Les amis de l'Abbatiale Saint Etienne

 

 

     
    
Historique et Caractéristiques de l'Instrument


      Dès sa création au XIème siècle, l'Abbaye aux Hommes devint un foyer d'éducation artistique réputé et il est possible que les chants y soient déjà accompagnés par un instrument mais il n'en transparaît aucune preuve. Les archives attestent qu'un orgue existait au XVème siècle. Il fut détruit par les Huguenots en 1562. Après le sac de l'église, il fallut attendre près de deux siècles avant la commande aux célèbres facteurs rouennais Lefebvre, en 1737, d'un nouvel orgue qui fut monté dans le buffet monumental que nous voyons aujourd'hui sur la tribune de pierre spécialement élevée au-dessus du grand portail. Ce meuble s'harmonise fort bien avec l'austère architecture romane de l'abbatiale. Toute la décoration à dominante végétale stylisée a été réservée aux cinq couronnements des plates-faces et au sommet des tourelles. Deux atlantes herculéens, œuvre du sculpteur Gouy, soutiennent les grandes tourelles latérales.

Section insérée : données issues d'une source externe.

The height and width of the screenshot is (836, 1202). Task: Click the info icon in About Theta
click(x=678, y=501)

Il s'agissait ici d'un très grand instrument d'une soixantaine de jeux, d'un grand seize pieds de composition classique, longtemps considéré comme le second du royaume avec ses cinq claviers manuels et son pédalier et qui apportait d'importantes améliorations techniques et sonores pour son époque. Sauvé des méfaits de la Révolution, il devint vite inutilisable et une première intervention importante par le facteur Verschneider en 1860 ne parvint pas à le sauver. Il fallut songer à une totale reconstruction.

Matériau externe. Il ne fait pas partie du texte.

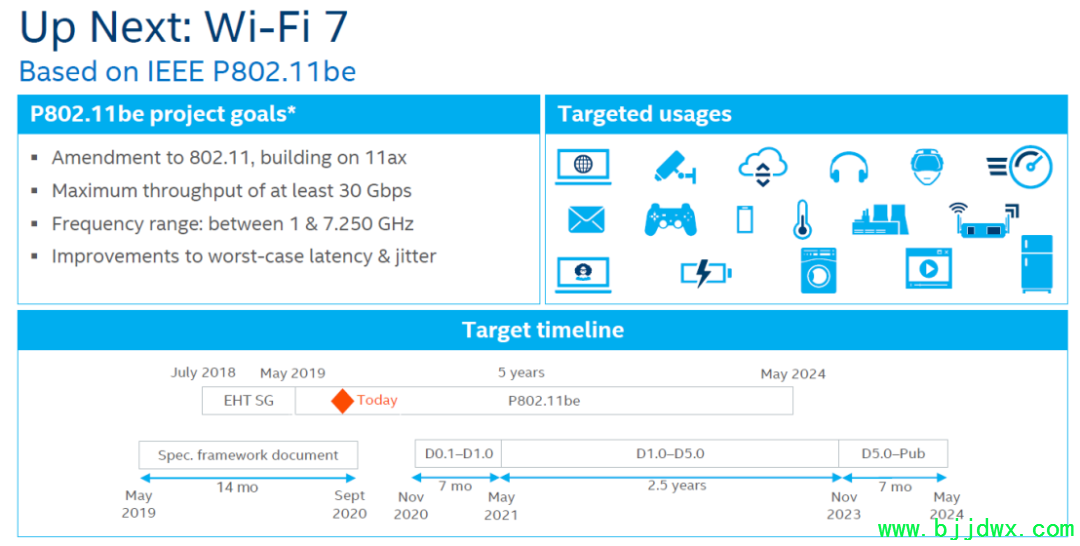Click the email envelope icon

[586, 220]
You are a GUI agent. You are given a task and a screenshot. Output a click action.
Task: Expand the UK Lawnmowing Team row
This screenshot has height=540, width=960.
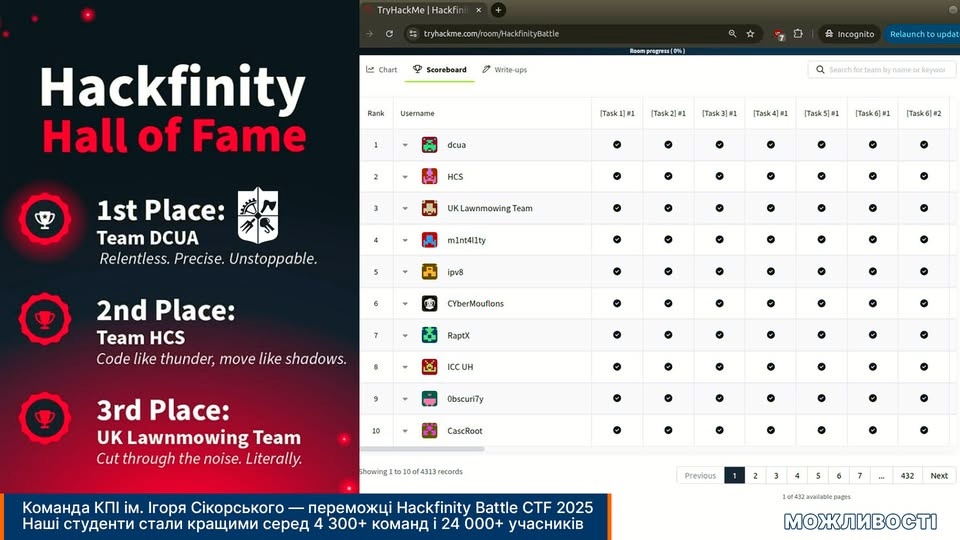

En 1882, la paroisse passa marché, pour 70.000 F, avec le plus célèbre organier français Aristide Cavaillé-Coll qui, parvenu à l'apogée de sa renommée, s'engagea à construire un ensemble de très grande qualité avec des matériaux de tout premier choix, un ensemble muni des derniers perfectionnements, la plupart ayant été mis au point par lui-même. Il s'agissait d'un orgue de 50 jeux alimenté par une puissante soufflerie (à cette époque actionnée par quatre hommes) desservant une douzaine de réservoirs secondaires régulateurs et anti-secousses. Cet orgue serait équipé de sommiers à double laye, de deux machines pneumatiques destinées à adoucir le toucher des claviers, de nombreuses pédales de combinaisons et des fameux jeux harmoniques qui étaient la spécialité du constructeur. Thiémann, le meilleur mécanicien de la firme, dressa les plans de la machine et Félix Reinburg, harmoniste de très grande valeur, véritable artiste en la matière, réalisa une première mise en harmonie en atelier qui fut reprise par Joseph Koenig après remontage dans l'ancien buffet des Lefebvre qui fut conservé pour son excellent état (il fut évalué à ce moment pour 60.000 F).

L’orgue de Cavaillé-Coll, qui remplaçait le grand plein-jeu du XVIIIème siècle, est celui que nous entendons aujourd'hui. De conception symphonique il appartient à la dernière manière du maître-facteur qui a su le mettre en résonance avec l'acoustique capricieuse de l'édifice. Il excelle, bien sûr, dans l'évocation des grandes fresques sonores des Franck, Widor, Vierne, Reger, Dupré ou Messiaen pour ne citer que ceux-là. Il comble aussi les improvisateurs qui sont subjugués par l'indicible beauté de ses jeux de fonds, par la noblesse de ses jeux d'anches, par la vérité sonore de ses jeux de détail et par la noblesse de son majestueux tutti de plénitude. Il s'agit bien d'un orgue à la Guillaume-le-Conquérant pour reprendre une expression du grand Marcel Dupré.

Sa réputation dépasse largement nos frontières. Il nous parvient heureusement dans son intégralité originelle grâce à la vigilance de tous ses responsables. Classé monument historique dans sa totalité, il figure au palmarès des quatre ou cinq meilleures réalisations du plus grand facteur du XIXème siècle.